ITEM 3. QUANTITATIVE AND QUALITATIVE DISCLOSURE ABOUT MARKET RISK

         The Company uses derivative financial instruments to manage risk as it
relates to changes in natural gas and electric prices and also adverse market
changes for investments held by the Company's various trusts. The Company also
uses certain derivative instruments for bulk power electricity trading purposes
in order to take advantage of favorable price movements and market timing
activities in the wholesale power markets. Information about market risk is set
forth in Note 4 to the Notes to the Consolidated Financial Statements and
incorporated by reference. The following additional information is provided.

         The Company uses value at risk ("VAR") to quantify the potential
exposure to market movement on its open contracts and excess generating assets.
The VAR is calculated utilizing the variance/co-variance methodology over a
three day period within a 99% confidence level. The Company's VAR as of
September 30, 2001 from its electric trading contracts was $10.8 million.

                                       67


         The Company's wholesale power marketing operations, including both firm
commitments and trading activities, are managed through an asset backed
strategy, whereby the Company's aggregate net open position is covered by its
own excess generation capabilities. The Company is exposed to market risk if its
generation capabilities were disrupted or if its jurisdictional load
requirements were greater than anticipated. If the Company were required to
cover all or a portion of its net open contract position, it would have to meet
its commitments through market purchases. The Company's VAR calculation
considers this exposure.

         The Company's VAR is regularly monitored by the Company's Risk
Management Committee which is comprised of senior finance and operations
managers. The Risk Management Committee has put in place procedures to ensure
that increases in VAR are reviewed and, if deemed necessary, acted upon to
reduce exposures. In addition, the Company is exposed to credit losses in the
event of non-performance or non-payment by counterparties. The Company uses a
credit management process to access and monitor the financial conditions of
counterparties. Credit exposure is also regularly monitored by the Company's
Risk Management committee.

         The VAR represents an estimate of the potential gains or losses that
could be recognized on the Company's wholesale power marketing portfolio given
current volatility in the market, and is not necessarily indicative of actual
results that may occur, since actual future gains and losses will differ from
those estimated. Actual gains and losses may differ due to actual fluctuations
in market rates, operating exposures, and the timing thereof, as well as changes
to the Company's wholesale power marketing portfolio during the year.

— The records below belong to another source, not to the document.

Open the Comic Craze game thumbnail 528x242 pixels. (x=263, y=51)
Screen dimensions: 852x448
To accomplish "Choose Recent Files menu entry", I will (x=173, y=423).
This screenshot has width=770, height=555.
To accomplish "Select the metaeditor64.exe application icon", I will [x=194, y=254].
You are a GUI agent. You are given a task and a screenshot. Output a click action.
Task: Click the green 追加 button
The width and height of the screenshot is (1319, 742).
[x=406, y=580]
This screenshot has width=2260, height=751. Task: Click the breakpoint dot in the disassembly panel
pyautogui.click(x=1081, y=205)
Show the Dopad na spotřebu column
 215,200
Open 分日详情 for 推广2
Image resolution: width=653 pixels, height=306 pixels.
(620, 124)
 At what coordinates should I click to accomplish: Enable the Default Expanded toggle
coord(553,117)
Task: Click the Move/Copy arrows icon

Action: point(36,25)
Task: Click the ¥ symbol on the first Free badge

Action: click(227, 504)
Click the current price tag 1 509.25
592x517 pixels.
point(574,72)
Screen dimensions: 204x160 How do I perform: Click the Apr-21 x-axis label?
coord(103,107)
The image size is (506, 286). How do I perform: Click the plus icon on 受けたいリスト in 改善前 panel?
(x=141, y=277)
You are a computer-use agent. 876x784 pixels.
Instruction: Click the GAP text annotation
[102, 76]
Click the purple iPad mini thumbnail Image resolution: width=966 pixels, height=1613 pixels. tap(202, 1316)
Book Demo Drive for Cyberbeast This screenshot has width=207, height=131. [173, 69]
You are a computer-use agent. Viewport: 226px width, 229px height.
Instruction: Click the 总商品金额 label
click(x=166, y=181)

         The Company's outstanding long-term debt is fixed rate debt and not
subject to interest rate fluctuation. The Company has not historically utilized
interest rate swaps or similar hedging arrangements to protect against
fluctuations in interest rates, but may consider such financial instruments in
the future depending on market conditions and the Company's financing
requirements.

PART II - OTHER INFORMATION

ITEM 1. LEGAL PROCEEDINGS

         The following represents a discussion of legal proceedings that first
became a reportable event in the current year or material developments for those
legal proceedings previously reported in the Company's 2000 Annual Report on
Form 10-K ("Form 10-K"). This discussion should be read in conjunction with Item
3. - Legal Proceedings in the Company's Form 10-K.

PVNGS Water Supply Litigation

         As previously reported, The Company understands that a summons served
on APS in 1986 required all water claimants in the Lower Gila River Watershed of
Arizona to assert any claims to water on or before January 20, 1987, in an
action pending in the Maricopa County Superior Court. PVNGS is located within
the geographic area subject to the summons and the rights of the PVNGS
participants, including the Company, to the use of groundwater and effluent at

                                       68


PVNGS are potentially at issue in this action. APS, as the PVNGS project
manager, filed claims that dispute the court's jurisdiction over the PVNGS
participants' groundwater rights and their contractual rights to effluent
relating to PVNGS and, alternatively, seek confirmation of such rights. In
November 1999, the Arizona Supreme Court issued a decision confirming that
certain groundwater rights may be available to the federal government and Indian
tribes. APS and other parties have petitioned the United States Supreme Court
for review of this decision and the petition was denied. In addition, the
Arizona Supreme Court issued a decision affirming the lower court's criteria for
solving groundwater claims. APS and other parties filed motions for
reconsideration on one aspect of that decision. Those motions have been denied
by the Arizona Supreme Court. APS and other parties petitioned the United States
Supreme Court for review of the Arizona Supreme Court's decision affirming the
lower court's criteria for resolving groundwater claims, and that petition was
denied. The Company is unable to predict the outcome of this case.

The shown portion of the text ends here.